Extracted records
◇ ◇ ◇

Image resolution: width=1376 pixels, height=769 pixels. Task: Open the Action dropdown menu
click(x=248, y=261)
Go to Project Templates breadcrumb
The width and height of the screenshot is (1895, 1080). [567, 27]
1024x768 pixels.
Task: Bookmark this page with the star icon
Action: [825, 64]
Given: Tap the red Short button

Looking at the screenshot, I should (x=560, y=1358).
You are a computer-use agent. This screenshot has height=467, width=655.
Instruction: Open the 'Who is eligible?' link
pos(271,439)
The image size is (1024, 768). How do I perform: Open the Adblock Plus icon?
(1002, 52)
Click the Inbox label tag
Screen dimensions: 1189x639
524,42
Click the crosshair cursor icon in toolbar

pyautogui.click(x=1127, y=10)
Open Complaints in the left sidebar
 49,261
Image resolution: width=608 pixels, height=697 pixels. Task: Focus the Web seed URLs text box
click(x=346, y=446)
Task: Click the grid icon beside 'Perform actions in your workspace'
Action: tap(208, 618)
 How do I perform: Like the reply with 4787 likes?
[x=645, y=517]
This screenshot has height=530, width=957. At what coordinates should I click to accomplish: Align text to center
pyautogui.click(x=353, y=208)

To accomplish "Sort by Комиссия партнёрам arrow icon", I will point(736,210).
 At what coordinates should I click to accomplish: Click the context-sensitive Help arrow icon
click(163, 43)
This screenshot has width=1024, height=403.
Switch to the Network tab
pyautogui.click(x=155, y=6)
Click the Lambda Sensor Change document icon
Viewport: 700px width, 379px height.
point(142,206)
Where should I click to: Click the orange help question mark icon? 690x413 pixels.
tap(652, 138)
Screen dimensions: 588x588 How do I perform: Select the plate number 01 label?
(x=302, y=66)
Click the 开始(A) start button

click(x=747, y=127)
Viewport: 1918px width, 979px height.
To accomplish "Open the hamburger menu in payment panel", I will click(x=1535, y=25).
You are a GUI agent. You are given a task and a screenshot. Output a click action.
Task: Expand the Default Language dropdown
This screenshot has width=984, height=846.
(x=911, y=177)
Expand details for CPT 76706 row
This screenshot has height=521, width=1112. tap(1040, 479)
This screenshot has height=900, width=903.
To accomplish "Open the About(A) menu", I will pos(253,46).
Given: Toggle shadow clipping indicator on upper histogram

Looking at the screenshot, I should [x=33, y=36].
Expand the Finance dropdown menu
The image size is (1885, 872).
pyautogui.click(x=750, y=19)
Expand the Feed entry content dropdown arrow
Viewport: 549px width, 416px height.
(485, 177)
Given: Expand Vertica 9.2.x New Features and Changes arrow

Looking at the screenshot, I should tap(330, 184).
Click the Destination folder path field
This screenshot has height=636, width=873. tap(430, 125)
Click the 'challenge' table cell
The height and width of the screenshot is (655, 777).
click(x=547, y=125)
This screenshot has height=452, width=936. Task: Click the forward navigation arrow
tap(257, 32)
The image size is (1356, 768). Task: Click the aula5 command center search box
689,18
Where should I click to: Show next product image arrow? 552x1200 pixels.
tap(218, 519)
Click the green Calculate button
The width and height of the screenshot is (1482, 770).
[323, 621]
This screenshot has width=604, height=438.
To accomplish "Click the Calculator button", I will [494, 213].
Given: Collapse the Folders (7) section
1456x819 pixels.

◇ ◇ ◇

Set down exactly the lines of the data above, beginning with the line that has "Go to Project Templates breadcrumb" and ending with the line that has "This screenshot has width=1024, height=403.", and no others.

Go to Project Templates breadcrumb
The width and height of the screenshot is (1895, 1080). [567, 27]
1024x768 pixels.
Task: Bookmark this page with the star icon
Action: [825, 64]
Given: Tap the red Short button

Looking at the screenshot, I should (x=560, y=1358).
You are a computer-use agent. This screenshot has height=467, width=655.
Instruction: Open the 'Who is eligible?' link
pos(271,439)
The image size is (1024, 768). How do I perform: Open the Adblock Plus icon?
(1002, 52)
Click the Inbox label tag
Screen dimensions: 1189x639
524,42
Click the crosshair cursor icon in toolbar

pyautogui.click(x=1127, y=10)
Open Complaints in the left sidebar
 49,261
Image resolution: width=608 pixels, height=697 pixels. Task: Focus the Web seed URLs text box
click(x=346, y=446)
Task: Click the grid icon beside 'Perform actions in your workspace'
Action: tap(208, 618)
 How do I perform: Like the reply with 4787 likes?
[x=645, y=517]
This screenshot has height=530, width=957. At what coordinates should I click to accomplish: Align text to center
pyautogui.click(x=353, y=208)

To accomplish "Sort by Комиссия партнёрам arrow icon", I will point(736,210).
 At what coordinates should I click to accomplish: Click the context-sensitive Help arrow icon
click(163, 43)
This screenshot has width=1024, height=403.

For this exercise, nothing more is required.